EXERCISE GOAL: Write out the data below exactly, from its first line to the line containing "Given: Open the Assign tags option", that line included.

DATA TO EXAMINE:

*** Block opens ***

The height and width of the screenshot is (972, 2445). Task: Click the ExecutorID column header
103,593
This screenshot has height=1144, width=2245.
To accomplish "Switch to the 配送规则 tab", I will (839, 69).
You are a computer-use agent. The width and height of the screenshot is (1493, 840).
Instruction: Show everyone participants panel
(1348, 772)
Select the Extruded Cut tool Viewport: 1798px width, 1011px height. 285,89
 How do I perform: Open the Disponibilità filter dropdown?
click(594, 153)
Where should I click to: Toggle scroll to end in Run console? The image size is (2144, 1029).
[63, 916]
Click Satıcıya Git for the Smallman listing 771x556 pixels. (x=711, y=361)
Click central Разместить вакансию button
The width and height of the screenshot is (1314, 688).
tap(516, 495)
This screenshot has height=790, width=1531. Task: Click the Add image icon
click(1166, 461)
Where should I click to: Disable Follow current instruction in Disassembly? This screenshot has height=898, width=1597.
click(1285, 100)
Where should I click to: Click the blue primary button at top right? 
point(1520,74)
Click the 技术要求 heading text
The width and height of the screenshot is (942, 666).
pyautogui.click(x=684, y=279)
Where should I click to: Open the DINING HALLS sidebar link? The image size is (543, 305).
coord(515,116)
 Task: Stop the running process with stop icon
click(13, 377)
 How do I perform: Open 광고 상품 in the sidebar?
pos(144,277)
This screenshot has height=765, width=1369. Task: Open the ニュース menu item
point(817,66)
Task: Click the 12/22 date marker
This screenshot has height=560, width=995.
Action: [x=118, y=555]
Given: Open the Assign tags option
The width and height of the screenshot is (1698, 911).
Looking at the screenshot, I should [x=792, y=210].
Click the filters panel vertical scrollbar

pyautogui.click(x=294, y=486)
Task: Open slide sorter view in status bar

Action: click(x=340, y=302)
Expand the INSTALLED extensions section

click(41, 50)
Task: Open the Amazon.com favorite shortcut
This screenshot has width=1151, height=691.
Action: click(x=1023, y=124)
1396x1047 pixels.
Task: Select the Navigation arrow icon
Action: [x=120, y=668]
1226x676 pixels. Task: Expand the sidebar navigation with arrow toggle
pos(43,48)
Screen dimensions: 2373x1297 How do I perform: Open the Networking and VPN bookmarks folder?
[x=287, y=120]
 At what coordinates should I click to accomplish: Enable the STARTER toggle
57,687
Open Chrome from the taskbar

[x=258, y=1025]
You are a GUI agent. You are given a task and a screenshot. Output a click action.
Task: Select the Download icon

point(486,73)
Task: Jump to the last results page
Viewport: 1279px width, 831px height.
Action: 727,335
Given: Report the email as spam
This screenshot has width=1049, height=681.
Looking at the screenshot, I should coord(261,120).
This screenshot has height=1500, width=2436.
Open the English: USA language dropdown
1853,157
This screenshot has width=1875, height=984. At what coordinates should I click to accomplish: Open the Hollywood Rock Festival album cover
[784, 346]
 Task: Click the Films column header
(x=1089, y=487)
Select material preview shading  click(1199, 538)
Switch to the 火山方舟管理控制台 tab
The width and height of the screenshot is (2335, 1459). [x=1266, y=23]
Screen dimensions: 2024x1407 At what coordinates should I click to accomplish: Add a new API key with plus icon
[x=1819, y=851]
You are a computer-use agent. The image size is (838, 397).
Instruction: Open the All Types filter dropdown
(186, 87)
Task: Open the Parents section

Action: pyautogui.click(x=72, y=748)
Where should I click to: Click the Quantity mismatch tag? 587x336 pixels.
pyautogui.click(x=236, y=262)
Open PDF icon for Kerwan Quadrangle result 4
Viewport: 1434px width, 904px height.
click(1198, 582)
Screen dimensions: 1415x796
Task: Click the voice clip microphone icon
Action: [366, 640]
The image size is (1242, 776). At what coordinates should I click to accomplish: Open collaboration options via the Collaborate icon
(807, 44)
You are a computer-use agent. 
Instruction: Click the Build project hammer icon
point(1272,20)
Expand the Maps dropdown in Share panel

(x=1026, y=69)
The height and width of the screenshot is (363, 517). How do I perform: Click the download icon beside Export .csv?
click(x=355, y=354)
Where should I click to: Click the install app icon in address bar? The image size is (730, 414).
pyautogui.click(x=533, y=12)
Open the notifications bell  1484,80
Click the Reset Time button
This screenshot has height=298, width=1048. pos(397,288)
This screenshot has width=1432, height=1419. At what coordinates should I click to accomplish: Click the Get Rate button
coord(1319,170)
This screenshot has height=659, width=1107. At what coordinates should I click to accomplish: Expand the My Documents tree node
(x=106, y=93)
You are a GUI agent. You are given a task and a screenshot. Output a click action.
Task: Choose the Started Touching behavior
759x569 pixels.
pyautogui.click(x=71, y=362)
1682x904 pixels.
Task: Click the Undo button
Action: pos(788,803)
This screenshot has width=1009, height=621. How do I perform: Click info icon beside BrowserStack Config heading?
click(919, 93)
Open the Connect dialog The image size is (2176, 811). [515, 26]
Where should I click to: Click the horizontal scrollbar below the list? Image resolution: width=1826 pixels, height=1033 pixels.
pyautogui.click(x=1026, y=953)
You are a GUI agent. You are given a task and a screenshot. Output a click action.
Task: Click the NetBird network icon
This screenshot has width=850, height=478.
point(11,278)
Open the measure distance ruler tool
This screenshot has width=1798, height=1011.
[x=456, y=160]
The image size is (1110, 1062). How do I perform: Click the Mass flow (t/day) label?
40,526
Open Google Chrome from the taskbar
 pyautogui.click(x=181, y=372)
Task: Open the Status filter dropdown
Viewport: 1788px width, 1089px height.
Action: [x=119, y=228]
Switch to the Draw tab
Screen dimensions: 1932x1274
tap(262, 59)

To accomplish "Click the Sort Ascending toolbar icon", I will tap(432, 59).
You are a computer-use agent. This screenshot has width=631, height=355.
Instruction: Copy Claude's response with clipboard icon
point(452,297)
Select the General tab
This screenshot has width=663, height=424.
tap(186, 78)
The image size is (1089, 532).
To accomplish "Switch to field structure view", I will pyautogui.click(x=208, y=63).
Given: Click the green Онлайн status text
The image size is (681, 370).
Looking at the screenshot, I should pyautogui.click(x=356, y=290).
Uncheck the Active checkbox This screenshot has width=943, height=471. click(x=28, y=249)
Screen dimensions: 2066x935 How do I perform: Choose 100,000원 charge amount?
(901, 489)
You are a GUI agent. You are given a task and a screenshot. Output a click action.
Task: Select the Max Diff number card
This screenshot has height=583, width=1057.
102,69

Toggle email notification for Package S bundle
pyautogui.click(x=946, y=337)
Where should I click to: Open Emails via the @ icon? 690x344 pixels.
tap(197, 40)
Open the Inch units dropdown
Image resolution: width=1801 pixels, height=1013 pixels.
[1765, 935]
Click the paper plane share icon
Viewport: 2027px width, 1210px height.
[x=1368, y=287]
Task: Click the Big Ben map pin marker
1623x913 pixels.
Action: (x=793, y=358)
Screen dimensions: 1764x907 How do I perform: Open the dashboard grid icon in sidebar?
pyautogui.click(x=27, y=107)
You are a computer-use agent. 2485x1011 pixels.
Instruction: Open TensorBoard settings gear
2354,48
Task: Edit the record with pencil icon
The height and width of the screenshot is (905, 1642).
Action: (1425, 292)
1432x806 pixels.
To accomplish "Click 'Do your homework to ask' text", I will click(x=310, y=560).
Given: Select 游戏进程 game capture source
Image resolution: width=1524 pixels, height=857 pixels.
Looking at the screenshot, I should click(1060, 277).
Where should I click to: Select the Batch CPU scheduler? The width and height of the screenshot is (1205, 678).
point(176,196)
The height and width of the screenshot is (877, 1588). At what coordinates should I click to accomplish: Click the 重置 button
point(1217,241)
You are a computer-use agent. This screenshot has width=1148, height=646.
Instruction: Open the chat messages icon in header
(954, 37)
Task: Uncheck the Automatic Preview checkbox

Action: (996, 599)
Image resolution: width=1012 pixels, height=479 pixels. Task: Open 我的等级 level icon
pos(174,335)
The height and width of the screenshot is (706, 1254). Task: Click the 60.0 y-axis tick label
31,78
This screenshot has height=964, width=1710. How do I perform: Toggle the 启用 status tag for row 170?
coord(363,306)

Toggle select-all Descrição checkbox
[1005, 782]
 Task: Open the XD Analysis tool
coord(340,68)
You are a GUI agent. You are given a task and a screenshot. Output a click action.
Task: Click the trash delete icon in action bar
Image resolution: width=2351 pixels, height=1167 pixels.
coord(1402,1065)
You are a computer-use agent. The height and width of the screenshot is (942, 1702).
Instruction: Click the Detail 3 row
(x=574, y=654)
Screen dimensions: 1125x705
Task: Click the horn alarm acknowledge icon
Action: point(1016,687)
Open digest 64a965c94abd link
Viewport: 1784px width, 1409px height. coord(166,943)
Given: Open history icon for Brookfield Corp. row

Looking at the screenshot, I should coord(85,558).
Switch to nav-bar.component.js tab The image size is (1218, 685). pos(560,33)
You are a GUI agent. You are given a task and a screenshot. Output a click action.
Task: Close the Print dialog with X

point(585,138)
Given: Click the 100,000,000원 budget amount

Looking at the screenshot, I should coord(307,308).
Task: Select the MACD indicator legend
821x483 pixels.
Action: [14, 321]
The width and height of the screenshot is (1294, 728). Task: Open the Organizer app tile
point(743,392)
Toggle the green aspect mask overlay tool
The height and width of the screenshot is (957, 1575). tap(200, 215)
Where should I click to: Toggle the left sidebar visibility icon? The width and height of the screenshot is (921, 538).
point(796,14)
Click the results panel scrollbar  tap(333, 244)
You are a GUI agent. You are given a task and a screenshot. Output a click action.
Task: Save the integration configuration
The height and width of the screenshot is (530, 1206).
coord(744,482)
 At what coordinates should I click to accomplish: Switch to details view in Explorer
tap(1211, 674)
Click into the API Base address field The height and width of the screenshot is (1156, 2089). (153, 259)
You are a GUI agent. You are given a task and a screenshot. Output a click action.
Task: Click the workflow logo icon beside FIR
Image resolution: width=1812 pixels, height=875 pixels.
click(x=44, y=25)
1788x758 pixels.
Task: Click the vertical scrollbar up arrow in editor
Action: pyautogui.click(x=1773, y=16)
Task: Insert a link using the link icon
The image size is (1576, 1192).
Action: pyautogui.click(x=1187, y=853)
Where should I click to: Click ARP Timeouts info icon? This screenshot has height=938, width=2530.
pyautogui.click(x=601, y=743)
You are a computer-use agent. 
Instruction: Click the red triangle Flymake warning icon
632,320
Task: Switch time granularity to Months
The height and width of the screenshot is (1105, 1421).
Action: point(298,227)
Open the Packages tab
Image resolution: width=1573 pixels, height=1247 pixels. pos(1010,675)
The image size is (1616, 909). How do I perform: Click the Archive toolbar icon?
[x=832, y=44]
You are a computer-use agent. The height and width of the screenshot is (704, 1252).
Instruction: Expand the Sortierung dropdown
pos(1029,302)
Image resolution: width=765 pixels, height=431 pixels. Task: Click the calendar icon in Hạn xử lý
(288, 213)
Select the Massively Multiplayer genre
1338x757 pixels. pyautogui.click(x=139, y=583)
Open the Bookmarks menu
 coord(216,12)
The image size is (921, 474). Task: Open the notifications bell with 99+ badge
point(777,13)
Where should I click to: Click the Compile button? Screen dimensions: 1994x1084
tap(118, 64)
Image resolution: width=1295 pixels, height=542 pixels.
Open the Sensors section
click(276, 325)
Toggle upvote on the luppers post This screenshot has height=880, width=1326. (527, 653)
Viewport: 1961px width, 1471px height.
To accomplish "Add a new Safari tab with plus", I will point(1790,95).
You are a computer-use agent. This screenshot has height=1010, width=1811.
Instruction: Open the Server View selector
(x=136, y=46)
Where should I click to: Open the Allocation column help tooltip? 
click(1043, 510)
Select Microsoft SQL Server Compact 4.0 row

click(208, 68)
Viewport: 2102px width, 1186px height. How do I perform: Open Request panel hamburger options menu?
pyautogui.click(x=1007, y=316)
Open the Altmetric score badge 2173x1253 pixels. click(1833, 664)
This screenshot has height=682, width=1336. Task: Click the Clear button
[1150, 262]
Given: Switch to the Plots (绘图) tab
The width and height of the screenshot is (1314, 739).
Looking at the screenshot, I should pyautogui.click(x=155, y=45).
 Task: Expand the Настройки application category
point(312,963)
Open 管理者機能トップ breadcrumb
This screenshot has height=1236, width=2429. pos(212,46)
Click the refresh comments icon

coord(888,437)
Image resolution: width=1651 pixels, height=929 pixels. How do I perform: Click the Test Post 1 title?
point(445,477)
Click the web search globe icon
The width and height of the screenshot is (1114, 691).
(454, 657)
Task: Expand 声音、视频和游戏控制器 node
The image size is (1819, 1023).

*** Block closes ***

EXERCISE OUTPUT:
The height and width of the screenshot is (972, 2445). Task: Click the ExecutorID column header
103,593
This screenshot has height=1144, width=2245.
To accomplish "Switch to the 配送规则 tab", I will (839, 69).
You are a computer-use agent. The width and height of the screenshot is (1493, 840).
Instruction: Show everyone participants panel
(1348, 772)
Select the Extruded Cut tool Viewport: 1798px width, 1011px height. 285,89
 How do I perform: Open the Disponibilità filter dropdown?
click(594, 153)
Where should I click to: Toggle scroll to end in Run console? The image size is (2144, 1029).
[63, 916]
Click Satıcıya Git for the Smallman listing 771x556 pixels. (x=711, y=361)
Click central Разместить вакансию button
The width and height of the screenshot is (1314, 688).
tap(516, 495)
This screenshot has height=790, width=1531. Task: Click the Add image icon
click(1166, 461)
Where should I click to: Disable Follow current instruction in Disassembly? This screenshot has height=898, width=1597.
click(1285, 100)
Where should I click to: Click the blue primary button at top right? 
point(1520,74)
Click the 技术要求 heading text
The width and height of the screenshot is (942, 666).
pyautogui.click(x=684, y=279)
Where should I click to: Open the DINING HALLS sidebar link? The image size is (543, 305).
coord(515,116)
 Task: Stop the running process with stop icon
click(13, 377)
 How do I perform: Open 광고 상품 in the sidebar?
pos(144,277)
This screenshot has height=765, width=1369. Task: Open the ニュース menu item
point(817,66)
Task: Click the 12/22 date marker
This screenshot has height=560, width=995.
Action: [x=118, y=555]
Given: Open the Assign tags option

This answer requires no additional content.